- [Raw records]:
----------------------------------------

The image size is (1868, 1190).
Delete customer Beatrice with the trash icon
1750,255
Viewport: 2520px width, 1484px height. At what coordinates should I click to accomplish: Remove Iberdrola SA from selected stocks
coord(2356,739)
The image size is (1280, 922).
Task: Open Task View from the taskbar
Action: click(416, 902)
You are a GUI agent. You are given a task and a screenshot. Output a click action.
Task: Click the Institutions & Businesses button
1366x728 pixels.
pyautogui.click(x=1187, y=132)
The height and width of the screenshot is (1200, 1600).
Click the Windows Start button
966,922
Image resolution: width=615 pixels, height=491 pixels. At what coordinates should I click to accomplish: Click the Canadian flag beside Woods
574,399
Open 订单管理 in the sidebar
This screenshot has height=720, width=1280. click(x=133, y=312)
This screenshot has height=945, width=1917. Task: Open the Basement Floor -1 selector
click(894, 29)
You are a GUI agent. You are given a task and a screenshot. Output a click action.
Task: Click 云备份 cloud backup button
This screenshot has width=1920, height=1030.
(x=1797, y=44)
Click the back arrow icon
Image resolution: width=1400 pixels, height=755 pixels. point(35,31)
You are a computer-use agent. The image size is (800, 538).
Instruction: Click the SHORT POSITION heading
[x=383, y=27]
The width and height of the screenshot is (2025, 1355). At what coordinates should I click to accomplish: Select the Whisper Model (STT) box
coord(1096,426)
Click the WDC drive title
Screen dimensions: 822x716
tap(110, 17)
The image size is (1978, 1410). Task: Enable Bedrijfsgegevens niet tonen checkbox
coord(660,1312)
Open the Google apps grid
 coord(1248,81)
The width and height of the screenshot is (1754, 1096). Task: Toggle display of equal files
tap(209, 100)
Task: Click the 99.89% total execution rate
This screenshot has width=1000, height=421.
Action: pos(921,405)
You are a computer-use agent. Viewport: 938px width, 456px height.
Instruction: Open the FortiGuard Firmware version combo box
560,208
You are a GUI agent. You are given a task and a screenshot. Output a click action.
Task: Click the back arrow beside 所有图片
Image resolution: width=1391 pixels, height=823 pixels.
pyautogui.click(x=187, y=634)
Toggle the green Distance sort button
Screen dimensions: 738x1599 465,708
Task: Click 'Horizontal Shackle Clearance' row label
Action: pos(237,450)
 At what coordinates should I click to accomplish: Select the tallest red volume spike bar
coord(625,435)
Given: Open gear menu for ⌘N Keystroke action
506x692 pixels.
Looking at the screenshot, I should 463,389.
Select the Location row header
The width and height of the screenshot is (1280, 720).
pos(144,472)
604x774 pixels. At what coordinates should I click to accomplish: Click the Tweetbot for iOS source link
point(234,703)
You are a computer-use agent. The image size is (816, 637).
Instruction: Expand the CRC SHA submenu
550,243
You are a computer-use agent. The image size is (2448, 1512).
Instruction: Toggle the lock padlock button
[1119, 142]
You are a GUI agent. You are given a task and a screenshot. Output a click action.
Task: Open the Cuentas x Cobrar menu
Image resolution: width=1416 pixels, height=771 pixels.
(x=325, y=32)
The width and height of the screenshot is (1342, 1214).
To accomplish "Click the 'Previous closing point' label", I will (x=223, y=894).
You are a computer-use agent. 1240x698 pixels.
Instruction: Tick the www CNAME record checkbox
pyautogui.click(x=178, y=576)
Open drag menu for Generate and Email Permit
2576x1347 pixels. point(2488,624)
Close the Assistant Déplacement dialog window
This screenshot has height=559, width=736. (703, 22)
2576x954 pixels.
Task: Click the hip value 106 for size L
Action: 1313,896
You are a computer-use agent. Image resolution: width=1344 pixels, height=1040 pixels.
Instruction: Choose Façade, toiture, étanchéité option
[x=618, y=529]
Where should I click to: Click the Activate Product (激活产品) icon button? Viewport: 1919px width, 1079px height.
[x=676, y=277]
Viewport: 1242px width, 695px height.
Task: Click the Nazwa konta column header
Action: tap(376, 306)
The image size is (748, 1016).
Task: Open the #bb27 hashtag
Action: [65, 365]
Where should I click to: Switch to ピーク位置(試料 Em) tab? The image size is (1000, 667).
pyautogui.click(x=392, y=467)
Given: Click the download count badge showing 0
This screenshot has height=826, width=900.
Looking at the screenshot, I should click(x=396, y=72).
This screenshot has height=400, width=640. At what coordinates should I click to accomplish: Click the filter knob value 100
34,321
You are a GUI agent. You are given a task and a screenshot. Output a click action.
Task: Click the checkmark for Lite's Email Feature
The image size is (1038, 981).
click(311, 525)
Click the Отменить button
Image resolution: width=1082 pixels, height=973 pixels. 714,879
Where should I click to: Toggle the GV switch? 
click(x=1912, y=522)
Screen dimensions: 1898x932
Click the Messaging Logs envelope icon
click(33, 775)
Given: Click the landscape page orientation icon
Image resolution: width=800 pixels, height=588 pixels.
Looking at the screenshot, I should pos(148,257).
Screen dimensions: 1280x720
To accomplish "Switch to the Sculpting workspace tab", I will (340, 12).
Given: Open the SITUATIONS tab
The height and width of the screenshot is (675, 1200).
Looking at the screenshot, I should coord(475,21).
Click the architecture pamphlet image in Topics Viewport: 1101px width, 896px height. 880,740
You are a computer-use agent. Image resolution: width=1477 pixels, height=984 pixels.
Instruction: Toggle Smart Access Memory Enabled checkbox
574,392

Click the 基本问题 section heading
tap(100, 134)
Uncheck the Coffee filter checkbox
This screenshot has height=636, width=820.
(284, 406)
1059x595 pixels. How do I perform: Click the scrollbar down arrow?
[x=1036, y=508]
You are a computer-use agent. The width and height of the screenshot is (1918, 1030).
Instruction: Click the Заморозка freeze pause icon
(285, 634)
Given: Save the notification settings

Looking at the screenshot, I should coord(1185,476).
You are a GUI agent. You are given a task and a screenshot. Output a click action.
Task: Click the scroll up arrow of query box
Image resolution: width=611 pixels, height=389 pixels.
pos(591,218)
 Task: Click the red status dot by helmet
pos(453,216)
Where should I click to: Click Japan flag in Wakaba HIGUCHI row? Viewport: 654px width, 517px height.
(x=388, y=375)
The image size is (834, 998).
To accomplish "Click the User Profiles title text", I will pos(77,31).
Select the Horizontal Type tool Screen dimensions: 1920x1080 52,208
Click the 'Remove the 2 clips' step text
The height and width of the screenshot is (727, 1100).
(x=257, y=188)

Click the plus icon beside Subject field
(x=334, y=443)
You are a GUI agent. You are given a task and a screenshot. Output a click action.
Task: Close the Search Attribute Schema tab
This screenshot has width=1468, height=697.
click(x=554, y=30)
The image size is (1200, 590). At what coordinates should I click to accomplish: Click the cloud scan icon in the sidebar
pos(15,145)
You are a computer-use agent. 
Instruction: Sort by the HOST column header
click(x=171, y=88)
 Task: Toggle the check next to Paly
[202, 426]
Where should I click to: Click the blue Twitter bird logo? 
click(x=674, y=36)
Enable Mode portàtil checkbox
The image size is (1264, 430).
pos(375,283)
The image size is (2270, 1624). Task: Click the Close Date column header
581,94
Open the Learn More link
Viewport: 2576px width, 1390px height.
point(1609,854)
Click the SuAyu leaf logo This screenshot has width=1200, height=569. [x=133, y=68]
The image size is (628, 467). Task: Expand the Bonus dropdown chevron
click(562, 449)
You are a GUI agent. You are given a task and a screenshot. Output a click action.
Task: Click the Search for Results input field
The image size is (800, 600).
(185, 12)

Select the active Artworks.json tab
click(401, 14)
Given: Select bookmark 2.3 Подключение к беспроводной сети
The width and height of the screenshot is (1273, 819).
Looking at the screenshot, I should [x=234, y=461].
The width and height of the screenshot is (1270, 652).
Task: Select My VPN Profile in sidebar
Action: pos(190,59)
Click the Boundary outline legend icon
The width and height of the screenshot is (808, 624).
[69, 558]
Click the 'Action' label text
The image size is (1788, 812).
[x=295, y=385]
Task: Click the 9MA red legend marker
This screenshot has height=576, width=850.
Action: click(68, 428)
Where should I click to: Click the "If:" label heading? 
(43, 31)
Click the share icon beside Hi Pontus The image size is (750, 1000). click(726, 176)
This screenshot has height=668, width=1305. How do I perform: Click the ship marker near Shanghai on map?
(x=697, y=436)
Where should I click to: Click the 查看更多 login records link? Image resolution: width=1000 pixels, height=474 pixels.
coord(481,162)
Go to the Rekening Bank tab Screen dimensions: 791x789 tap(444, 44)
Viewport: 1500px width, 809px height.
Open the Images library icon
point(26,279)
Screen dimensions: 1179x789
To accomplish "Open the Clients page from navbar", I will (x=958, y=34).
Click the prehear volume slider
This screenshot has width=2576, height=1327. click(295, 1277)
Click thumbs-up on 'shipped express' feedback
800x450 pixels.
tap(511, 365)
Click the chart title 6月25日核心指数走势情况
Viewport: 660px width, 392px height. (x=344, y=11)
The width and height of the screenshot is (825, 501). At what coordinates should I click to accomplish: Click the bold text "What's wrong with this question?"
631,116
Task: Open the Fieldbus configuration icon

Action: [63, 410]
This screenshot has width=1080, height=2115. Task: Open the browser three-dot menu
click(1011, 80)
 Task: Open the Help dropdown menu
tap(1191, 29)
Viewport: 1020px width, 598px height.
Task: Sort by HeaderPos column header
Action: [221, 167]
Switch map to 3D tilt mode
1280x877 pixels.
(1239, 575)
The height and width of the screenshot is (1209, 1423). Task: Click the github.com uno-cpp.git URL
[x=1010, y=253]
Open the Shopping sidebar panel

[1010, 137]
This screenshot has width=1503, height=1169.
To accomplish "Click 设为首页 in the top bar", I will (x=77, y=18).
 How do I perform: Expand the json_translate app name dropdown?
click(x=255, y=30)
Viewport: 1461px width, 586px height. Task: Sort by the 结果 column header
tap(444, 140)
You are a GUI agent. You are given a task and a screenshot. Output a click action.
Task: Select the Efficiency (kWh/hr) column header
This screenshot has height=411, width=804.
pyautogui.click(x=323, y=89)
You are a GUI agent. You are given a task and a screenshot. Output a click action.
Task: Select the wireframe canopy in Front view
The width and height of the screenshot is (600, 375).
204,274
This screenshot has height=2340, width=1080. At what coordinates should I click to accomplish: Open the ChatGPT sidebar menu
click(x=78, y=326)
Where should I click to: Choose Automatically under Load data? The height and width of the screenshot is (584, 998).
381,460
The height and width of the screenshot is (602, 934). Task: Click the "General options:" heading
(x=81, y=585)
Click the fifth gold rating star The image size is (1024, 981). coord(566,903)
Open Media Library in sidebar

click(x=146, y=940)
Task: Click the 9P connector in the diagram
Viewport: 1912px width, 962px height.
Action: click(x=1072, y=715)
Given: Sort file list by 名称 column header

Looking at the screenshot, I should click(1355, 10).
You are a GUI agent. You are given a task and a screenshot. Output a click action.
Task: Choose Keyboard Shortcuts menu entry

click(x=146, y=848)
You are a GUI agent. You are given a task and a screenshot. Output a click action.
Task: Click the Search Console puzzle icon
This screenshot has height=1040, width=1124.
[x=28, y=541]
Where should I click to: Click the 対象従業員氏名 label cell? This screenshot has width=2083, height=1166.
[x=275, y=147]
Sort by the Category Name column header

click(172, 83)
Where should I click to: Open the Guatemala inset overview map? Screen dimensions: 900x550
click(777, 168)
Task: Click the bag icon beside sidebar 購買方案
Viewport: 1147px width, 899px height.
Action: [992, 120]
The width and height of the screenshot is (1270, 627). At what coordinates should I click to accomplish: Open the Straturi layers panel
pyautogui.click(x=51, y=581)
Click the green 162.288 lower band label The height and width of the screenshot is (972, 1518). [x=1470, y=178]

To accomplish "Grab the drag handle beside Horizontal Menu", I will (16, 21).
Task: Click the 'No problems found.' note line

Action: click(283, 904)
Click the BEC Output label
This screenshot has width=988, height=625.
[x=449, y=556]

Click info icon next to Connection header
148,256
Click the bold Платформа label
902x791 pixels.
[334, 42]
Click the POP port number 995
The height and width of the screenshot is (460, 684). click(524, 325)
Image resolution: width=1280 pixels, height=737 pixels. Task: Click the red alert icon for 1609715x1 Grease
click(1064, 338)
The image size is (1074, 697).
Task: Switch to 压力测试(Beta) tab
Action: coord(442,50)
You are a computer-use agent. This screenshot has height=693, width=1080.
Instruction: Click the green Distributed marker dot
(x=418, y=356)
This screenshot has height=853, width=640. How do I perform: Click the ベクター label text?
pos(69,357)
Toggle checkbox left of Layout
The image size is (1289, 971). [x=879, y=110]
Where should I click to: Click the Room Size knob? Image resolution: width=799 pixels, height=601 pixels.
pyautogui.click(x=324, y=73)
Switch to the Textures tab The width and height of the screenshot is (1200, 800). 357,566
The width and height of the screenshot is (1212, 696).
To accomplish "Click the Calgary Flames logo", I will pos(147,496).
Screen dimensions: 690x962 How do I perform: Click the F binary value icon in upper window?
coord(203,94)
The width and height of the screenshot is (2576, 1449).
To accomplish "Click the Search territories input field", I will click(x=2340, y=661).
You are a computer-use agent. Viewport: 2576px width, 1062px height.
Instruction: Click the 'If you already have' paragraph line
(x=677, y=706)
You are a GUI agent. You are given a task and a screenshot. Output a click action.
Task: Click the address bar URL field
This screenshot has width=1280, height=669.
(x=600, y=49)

----------------------------------------

- [Goal]: Rewrite the lines starting at the one that contains "Click the POP port number 995" and ending at the one that contains "Action: coord(442,50)", replacing "red alert icon" with "red warning icon" and changing nothing else.

- [Solution for this task]:
Click the POP port number 995
The height and width of the screenshot is (460, 684). click(524, 325)
Image resolution: width=1280 pixels, height=737 pixels. Task: Click the red warning icon for 1609715x1 Grease
click(1064, 338)
The image size is (1074, 697).
Task: Switch to 压力测试(Beta) tab
Action: coord(442,50)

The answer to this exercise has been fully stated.